A pair of helicopters were chattering away from the maelstrom of the island. The funnel cloud hopped like a kid on a pogo stick, and one of the choppers was caught in the whirlwind. The blades clawed, found no support, were torn away. It was going down, the little rear propeller spinning uselessly. Then it stopped, and Tommy grunted with effort as his telekinetic power broke the dive and held the machine motionless in space.

Turtle moved slowly toward the Jersey shore, towing the stricken helicopter. The other chopper whipped past the shell, dangerously close, then banked and came around until it was hovering precisely in front of the flying ace. They both knew the machine guns mounted on the front of the copter couldn't do them any damage, but Tach felt herself tense nonetheless. It's disconcerting staring down gun barrels. Suddenly the helicopter wobbled, then peeled off and headed for Manhattan. Tommy resumed his errand of mercy, dropping off the helicopter and her crew on the shore. They emerged waving and cheering.

"Nothing to stop us now," Tommy said, and he flew back toward Ellis Island. "Look's like the war's over."

"I don't know whether to hope Blaise is alive or dead," Tach said, sighing.

As they drew closer to the island, fear began nibbling at the edges of Tachyon's mind, wrapping tendrils about the ends of her nerves until a subliminal shivering gripped her body. The baby, sensing Tach's agitation, was turning over and over in her womb. Tachyon tried to send soothing thoughts to the infant, but it was hard to concentrate on anything but a desperate need to run.

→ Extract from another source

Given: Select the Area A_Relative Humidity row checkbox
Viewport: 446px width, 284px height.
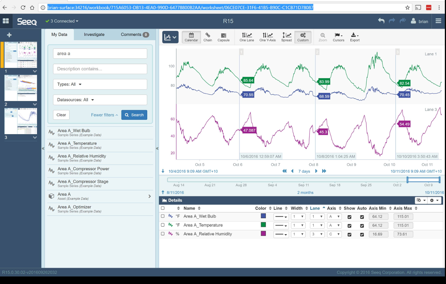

The Rox drew closer. Turtle was breathing hard like a man in the middle of a long run who begins to doubt his ability to continue.

"It's… it's Bloat… Teddy," Tach forced out past the terror that wrapped like a smothering blanket about her lungs. "Fight it. Ignore it."

"Can't you ward us, or guard us, or do some damn Takisian thing?"

"No, I've trained this body, but its powers are… feeble." She ground her teeth together, holding back the scream that threatened to rip her throat apart. "But I'll try to contact him. He helped me once

… he cares for me… he'll do it again."

Tach sent with her weak telepathic link and felt it recoil back on her, defeated by the terror of Bloat's mind. Tommy started screaming. A thin tearing sound that was terrible to hear. It fed and nurtured Tachyon's terror until she was blind, dumb, and deaf, locked in a world where only fear existed.

The shell flipped nosedown, and they were plummeting for the murky waters of the East River. A few bloated bodies bounced in the chop. Tachyon put her hands over her face and sobbed uncontrollably. With that small part of rationality that remained she remembered that Turtle could control his TK powers only when he felt secure, unafraid. She had conveniently forgotten that inconvenient fact, and the oversight was going to cost them their lives.